In Quill werden alle Dreizehnjährigen bei einem gefährlichen Ritual in „Gewollte“ und „Ungewollte“ eingeteilt. Die Ungewollten, die künstlerisch begabt sind, werden von der Gesellschaft ausgeschlossen. Als die Zwillinge Aaron und Alex bei der Zeremonie getrennt werden, stürzt ihr Leben ins Chaos.
Denn Alex ist ein Ungewollter ...
Doch ihn erwartet eine Überraschung: Er kommt nach Artimé, einen geheimen und magischen Ort. Hier werden die Ungewollten unterrichtet. Endlich findet Alex ein Zuhause und Freunde. Doch Aaron und Alex stehen nun auf gegnerischen Seiten, und ein Kampf entbrennt, der das Überleben von Artimé entscheidet ...

"Wächter der Magie" ist der Auftakt einer spannenden Fantasy-Serie von Lisa McMann, die sich an junge Leser ab 10 Jahren richtet. Sowas hält mich aber auch nicht davon ab Bücher dieser Art trotzdem zu lesen und jedem fantasybegeisterten Erwachsenen wird es wohl ähnlich gehen.

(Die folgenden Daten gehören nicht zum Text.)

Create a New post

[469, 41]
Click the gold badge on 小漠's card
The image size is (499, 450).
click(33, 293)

WÄCHTER DER MAGIE beginnt sehr düster und einige Szenen sind nicht unbedingt für schwache Nerven. Erstaunlich, dass es trotzdem kind- bzw. jugendgerecht ist. Brutal wird es nicht und besonders blutrünstig, trotz all der Kämpfe auch nicht (oh, ich vergaß ... es gibt da eine Szene ... oder mehr als eine ... und diverse Andeutungen ... vielleicht ist es doch ein bisschen blutrünstig ... im erträglichen Rahmen). Tatsächlich ist es erstaunlich wie bunt das Buch und die Handlung werden, sobald Alex Quill hinter sich gelassen hat. Eine wahrhaft magische Welt eröffnet sich ihm, der komplette Kontrast zum grauen und trostlosen absolut spaßbefreiten Land Quill. Aber es ist nicht alles Friede, Freude, Eierkuchen und die Ungewollten rüsten sich für den Krieg ... mit Fertigkeiten, die sie nicht für möglich gehalten hätten.

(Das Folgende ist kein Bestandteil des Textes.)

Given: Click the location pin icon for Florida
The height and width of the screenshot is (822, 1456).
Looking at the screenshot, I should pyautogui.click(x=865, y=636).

Kreativ und spannend, mit glaubwürdigen Charakteren (auch wenn ich Aaron vielleicht für ein bisschen zu unterwürfig und "böse" erachte). Manchmal mag man an Harry Potter erinnert werden (Mr Today als "neuer" Dumbledore, Alex als Harry und seine Freunde als Harrys Freunde ...), aber man wird dem Roman mit diesem Vergleich nicht gerecht, denn eine vollkommen andere Welt wird beschrieben, die auf ihre Art innovativ und interessant ist und die Leser ebenso faszinieren wird wie Hogwarts. Ich bin auch sehr gespannt, wie es weiter geht, denn auch wenn es ein paar lose Fäden gibt (ich will nicht wieder auf Aaron zurückkommen), so wirkt die Geschichte durchaus abgeschlossen. Aber es geht weiter, und ich freue mich darauf.

Montag, 2. September 2024

Simon Rost: Der fliegende Mönch (Rezension)

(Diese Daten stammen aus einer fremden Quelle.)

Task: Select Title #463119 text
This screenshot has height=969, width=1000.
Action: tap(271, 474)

Kaspar Mohr (* 1575 in Busenberg, jetzt Hochdorf; † 6. Juli 1625 in Jebenhausen, heute Stadtteil von Göppingen) war Chorherr und (zeitweise) Prior des Prämonstratenserklosters Schussenried. Mohr erfand einen Flugapparat aus federnbesetzten Flügeln, mit dem er einen Flugversuch aus dem Dormitorium im 3. Stockwerk des (alten) Klosters in den Klostergarten unternehmen wollte.
Kaspar Mohr ist, neben anderen Zeitgenossen, der Protagonist in Simon Rosts Roman DER FLIEGENDE MÖNCH, in dem historische Ereignisse mit Fiktion gemischt werden.